There is a space in this reading that the patriarchy of the church has tried to limit and trivialise because it cannot be colonised. The babies might be males (and how often is that the main focus in Sunday preachings) but they are males who are accepting and enjoying this all-female space where two powerful theologians meet to create meaning together. John, the great prophet as a foetus hears the voice of Mary (hears her unsilencing) and leaps for joy. He correctly interprets this women’s speaking as enriching for the church and related to the message he will come to preach.

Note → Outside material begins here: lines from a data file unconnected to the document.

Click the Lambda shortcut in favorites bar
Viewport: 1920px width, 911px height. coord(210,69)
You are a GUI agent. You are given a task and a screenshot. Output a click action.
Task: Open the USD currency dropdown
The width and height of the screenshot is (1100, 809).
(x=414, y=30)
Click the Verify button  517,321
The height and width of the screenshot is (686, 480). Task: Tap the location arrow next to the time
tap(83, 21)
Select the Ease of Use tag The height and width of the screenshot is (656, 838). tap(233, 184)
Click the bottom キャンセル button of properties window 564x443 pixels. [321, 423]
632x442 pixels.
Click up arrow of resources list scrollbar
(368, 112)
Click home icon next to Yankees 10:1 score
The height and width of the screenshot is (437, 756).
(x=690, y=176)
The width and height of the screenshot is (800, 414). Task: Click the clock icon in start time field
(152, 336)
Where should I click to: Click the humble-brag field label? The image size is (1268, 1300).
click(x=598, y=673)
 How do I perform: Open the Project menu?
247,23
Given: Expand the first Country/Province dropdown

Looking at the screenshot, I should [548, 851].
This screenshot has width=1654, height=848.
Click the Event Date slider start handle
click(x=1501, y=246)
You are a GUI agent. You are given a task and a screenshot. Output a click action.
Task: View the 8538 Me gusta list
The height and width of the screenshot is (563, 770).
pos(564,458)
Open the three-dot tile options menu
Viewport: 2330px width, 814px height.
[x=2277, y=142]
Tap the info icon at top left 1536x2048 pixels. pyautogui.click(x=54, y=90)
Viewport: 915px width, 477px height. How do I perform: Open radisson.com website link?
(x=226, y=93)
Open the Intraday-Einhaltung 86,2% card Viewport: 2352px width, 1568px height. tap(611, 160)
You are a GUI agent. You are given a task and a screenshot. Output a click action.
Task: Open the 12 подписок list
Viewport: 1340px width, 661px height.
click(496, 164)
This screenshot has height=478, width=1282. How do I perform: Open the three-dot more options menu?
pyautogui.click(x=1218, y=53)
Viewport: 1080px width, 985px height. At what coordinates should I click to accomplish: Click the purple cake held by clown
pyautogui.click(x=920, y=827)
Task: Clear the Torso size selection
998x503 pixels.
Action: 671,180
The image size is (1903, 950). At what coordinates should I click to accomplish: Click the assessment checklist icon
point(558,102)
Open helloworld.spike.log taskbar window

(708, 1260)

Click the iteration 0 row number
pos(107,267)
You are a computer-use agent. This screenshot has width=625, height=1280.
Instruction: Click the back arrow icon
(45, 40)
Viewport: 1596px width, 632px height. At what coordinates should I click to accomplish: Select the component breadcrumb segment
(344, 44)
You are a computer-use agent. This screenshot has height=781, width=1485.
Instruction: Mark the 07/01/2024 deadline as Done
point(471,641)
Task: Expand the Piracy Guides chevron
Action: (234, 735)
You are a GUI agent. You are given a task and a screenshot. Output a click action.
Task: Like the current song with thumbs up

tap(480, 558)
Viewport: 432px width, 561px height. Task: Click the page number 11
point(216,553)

This close to Christmas then, there are two things we need to do to prepare for Christmas (more important than shopping and cooking and decorating and all the rest of it). Firstly we need to reconnect with the justice and equality agenda of the reign of God, before we can claim to be “waiting” or “hoping”. We need to seek God’s interests, beyond narrow self-interest (wanting to allow refugees in a a very concrete example of that, but there is so much to be done to undo the wrong and inequality that we hide in). That is the first thing we need to do to be “prepared” for the real Christmas which is more than a festival of consumerism.

The second thing we need to do is find those solace points that feed us, those wise people who need our presence. We need to reach out with support and ask for support not just from the great leaders of society and of the church but from the grass-roots community. There is a space in God for a women’s space, a queer space, an ethnic space, a space to be ourselves with the people who with us may be trivialised by the rulers of this world. Mary and Elizabeth on one level are “switching off” from the patriarchal church perhaps, but they are not doing it in an empty way. There is a moment of communion, of feeding each other God’s word. A moment of praise and prophecy. A moment of love, an embrace.

They bring their heavy, pregnant bellies into this communion, their baggage as the nurturers and care-givers of families. Only when we are in that safe space- accepted for who we really are can we really mean the words ”my  soul glorifies God”.

Justice….relationship….then peace on earth begins to look more possible.